The way I see it, for a tx hash to properly identify a tx, it means that two different txs cannot have the same hash. If all a tx can do is insert and consume private state (ie insert private data commitments and nullifiers), then it makes sense that the hash of the set of nullifiers and data commitments uniquely identifies it (provided those are unique as well).
But now a tx can also call a public function. This means that a tx can also affect the public state tree. So the changes to the nullifier and private data trees are no longer enough for identifying it. And including the changes to the public state tree in the tx hash do not work, because those are not known until the tx has been processed by the sequencer, and you need to be able to identify a tx since the moment the client assembles it.
So @Mike suggested going with the same model that Ethereum has, and just use the hash of the tx intent (ie tx request, the from/to/calldata/etc) as the identifier, which is a great idea. The new problem is that, if you’re an archiver, you can’t reconstruct the tx hash from the data that gets published on-chain (since it only has changes to the world state trees).

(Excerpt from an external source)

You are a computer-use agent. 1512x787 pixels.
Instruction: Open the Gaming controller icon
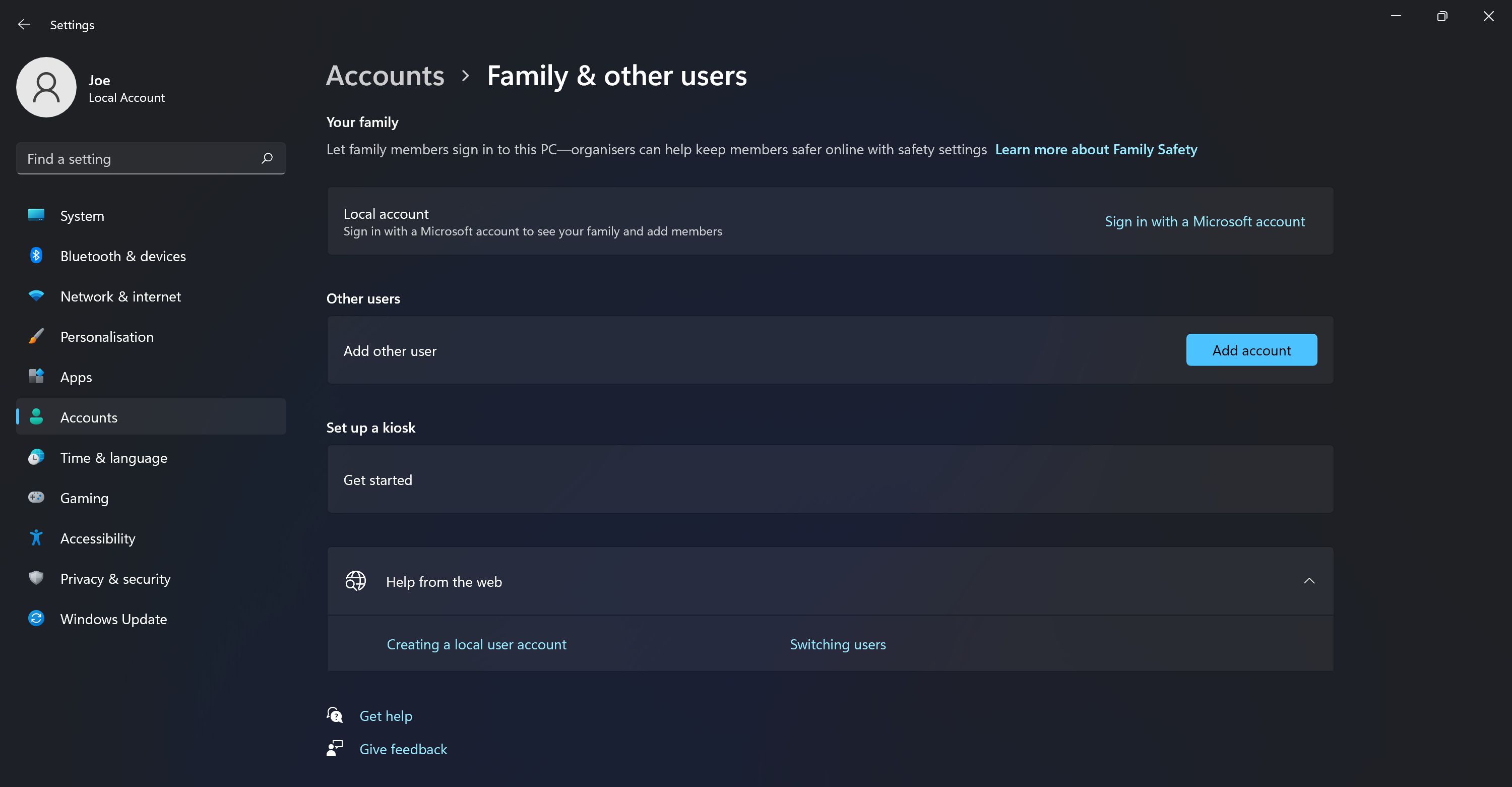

So the alternative is either including the full tx request in the chain (but this is costly, and it breaks privacy), or including the tx hash itself, and having a circuit verify that the tx hash is correct wrt the tx request. We considered including it as a separate field, but Mike suggested including it as a nullifier, since we get for free the check that the same tx is not included twice.
The changes for doing this are captured in this issue.